Conventional wisdom about academic publishing suggests that about a year passes between the delivery of an author’s final manuscript to the press and the book’s publication. In my experience, this was almost true—depending on what “final” means. More on the nitty-gritty of the production process after the jump.

A manuscript may go to outside reviewers at various points in the process; mine was reviewed after the first round of post-dissertation revisions, in the fall of 2008. I received the readers’ reports in December 2008, and responded in January; the press’s editorial board approved publication in February. Originally, my final submission date was set for September 2009. But what with all of the revisions I wanted to do, a seven-month gestation period seemed wildly optimistic. Add to that the fact that I was expecting a baby in July, and postponement seemed inevitable. Luckily, my editor was wonderfully understanding. We pushed the deadline off to June 2010. When a new archive (Justice Potter Stewart’s papers at Yale) was scheduled to open upon Justice Stevens’s retirement at the end of the Supreme Court’s Term in late June/early July 2010, the deadline shifted to late summer. In the end, I submitted the “final” manuscript in mid-August of 2010.

A few weeks later, the production coordinator contacted me with a schedule. I would receive my chapters from the copy-editor in mid-October. Then I would have three weeks to review the copy-edited manuscript and submit changes. I sent the chapters back in early November, received page proofs in early December, returned them just before the holidays, and then received the indexed manuscript in early January. Toward the end of January, I had about three days to review the second round of proofs. And then it was time to let go.
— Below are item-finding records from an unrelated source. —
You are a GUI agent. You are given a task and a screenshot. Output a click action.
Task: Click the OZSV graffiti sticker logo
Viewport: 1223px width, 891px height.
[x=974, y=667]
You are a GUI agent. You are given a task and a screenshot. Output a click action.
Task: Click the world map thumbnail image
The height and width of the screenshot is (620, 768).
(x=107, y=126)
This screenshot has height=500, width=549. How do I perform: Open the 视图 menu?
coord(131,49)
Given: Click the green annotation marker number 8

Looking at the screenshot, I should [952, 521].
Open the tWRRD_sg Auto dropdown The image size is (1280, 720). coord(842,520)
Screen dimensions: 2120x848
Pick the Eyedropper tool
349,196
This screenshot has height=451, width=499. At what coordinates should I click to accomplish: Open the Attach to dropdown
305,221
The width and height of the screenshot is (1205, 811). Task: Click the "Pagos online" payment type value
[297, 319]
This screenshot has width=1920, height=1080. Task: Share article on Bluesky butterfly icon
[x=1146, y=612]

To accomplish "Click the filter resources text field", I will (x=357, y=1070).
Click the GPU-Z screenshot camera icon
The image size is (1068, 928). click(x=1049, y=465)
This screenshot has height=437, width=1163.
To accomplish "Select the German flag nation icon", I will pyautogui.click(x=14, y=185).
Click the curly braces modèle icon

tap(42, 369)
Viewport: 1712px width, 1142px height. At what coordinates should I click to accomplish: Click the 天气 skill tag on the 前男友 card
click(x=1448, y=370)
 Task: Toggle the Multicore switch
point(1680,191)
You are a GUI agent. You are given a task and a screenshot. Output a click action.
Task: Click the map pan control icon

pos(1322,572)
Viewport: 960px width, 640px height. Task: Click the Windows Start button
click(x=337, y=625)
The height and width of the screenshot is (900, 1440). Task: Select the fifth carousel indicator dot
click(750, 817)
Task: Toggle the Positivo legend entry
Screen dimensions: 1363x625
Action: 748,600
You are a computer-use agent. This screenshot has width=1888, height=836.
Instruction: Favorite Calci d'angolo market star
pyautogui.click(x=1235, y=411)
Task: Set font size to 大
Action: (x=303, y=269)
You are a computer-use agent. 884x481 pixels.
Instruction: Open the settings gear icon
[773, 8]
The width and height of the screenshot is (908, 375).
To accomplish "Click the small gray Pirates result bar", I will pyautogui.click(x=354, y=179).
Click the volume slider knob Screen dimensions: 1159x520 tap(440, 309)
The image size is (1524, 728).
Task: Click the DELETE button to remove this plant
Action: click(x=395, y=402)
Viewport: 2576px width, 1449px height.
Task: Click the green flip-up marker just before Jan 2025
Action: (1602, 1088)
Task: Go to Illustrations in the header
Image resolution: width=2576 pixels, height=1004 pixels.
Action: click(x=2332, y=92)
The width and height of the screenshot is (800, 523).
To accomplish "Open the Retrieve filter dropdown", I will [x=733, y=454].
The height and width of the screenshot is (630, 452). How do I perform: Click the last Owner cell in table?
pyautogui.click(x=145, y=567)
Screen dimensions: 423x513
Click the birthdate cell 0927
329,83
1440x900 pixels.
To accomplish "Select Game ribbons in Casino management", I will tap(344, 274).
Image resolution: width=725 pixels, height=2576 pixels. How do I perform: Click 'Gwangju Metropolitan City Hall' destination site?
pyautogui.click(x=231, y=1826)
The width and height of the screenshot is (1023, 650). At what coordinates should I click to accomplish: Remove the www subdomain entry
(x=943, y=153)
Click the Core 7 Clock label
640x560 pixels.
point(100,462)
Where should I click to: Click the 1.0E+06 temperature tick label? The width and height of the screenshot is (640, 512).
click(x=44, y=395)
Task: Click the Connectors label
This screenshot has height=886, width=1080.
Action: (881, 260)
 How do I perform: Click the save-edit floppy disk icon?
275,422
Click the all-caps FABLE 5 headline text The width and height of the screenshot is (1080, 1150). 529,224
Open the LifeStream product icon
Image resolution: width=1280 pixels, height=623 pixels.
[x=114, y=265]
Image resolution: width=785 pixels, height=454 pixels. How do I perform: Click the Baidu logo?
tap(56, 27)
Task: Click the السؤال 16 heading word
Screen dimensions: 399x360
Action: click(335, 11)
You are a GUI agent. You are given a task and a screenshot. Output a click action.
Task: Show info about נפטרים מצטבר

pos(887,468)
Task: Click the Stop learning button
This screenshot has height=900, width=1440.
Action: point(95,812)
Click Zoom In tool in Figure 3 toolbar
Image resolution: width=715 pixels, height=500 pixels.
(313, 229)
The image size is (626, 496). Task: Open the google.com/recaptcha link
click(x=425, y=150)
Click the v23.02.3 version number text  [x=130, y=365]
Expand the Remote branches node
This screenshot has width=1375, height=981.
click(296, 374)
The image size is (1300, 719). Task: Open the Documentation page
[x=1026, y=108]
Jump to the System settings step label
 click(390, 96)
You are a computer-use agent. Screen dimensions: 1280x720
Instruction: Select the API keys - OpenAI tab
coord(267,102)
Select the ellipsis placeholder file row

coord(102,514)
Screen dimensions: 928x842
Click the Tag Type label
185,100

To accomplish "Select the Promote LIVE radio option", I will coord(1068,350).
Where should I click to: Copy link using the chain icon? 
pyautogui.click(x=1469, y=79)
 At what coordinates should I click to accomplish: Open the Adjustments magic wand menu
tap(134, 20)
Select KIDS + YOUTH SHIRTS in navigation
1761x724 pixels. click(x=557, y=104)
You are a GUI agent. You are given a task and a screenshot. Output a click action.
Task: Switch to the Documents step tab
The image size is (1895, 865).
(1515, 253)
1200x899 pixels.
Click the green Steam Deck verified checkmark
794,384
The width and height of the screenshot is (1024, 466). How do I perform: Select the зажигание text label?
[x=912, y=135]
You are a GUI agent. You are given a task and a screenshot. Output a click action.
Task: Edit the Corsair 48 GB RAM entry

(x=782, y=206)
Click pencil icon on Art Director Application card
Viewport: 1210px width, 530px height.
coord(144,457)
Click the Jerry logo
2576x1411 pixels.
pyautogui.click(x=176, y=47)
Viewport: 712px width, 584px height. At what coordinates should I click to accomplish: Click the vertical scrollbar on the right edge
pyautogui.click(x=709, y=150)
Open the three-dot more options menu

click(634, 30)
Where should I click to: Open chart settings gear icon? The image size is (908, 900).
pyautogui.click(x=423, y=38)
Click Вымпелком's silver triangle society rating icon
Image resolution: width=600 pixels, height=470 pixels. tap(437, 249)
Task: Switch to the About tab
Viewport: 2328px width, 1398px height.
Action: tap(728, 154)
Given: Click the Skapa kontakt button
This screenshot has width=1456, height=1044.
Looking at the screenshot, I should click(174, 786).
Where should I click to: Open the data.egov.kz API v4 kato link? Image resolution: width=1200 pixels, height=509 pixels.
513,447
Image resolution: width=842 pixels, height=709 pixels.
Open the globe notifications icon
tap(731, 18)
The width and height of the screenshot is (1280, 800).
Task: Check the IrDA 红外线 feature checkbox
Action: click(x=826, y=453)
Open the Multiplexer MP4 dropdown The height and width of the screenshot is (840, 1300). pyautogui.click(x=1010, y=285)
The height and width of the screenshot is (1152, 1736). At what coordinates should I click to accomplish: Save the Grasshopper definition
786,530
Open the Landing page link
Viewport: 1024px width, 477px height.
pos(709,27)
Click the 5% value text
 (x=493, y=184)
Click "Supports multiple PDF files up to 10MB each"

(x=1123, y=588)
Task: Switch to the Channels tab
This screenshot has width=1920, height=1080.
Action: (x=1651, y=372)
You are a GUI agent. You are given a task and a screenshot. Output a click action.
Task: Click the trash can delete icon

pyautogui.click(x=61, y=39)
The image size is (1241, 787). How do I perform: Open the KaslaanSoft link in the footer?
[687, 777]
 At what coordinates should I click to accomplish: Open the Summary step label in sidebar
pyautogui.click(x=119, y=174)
Every stage of this process was more consuming than I expected. During the final months of substantive revisions, I was incredibly fortunate to have one semester of parental leave, followed by another semester of research leave. During the production process, in contrast, I was teaching two courses while juggling a toddler and a long commute. Unstinting support and help from my spouse, parents, child care provider, and incredibly generous colleagues and friends were indispensable; rising at 4am became routine. 

Standardizing the formatting of footnotes alone required painstaking work, and that was with significant help from the copy editor. Indexing entailed many hours of thought and labor; although a professional indexer started the process, my experience was that it's virtually impossible for anyone but the author to determine exactly which terms should be included, and moreover, to identify each occurrence of each term. Proper names are fairly easy for a stranger to the manuscript to index. Legal terms and concepts, on the other hand, not so much.
For weeks after sending back the final page proofs, I would wake up in the middle of the night, my heart pounding, certain that I had forgotten to correct an error, or left an important person out of the acknowledgements. (This still happens, albeit less frequently.) Fortunately, I never tired of the book’s topic, or of the characters who populate its story. But for someone who has never run more than a mile at a time, the endgame felt like a marathon.

I'd love to hear about others' experiences with finishing a manuscript and seeing it through the production process.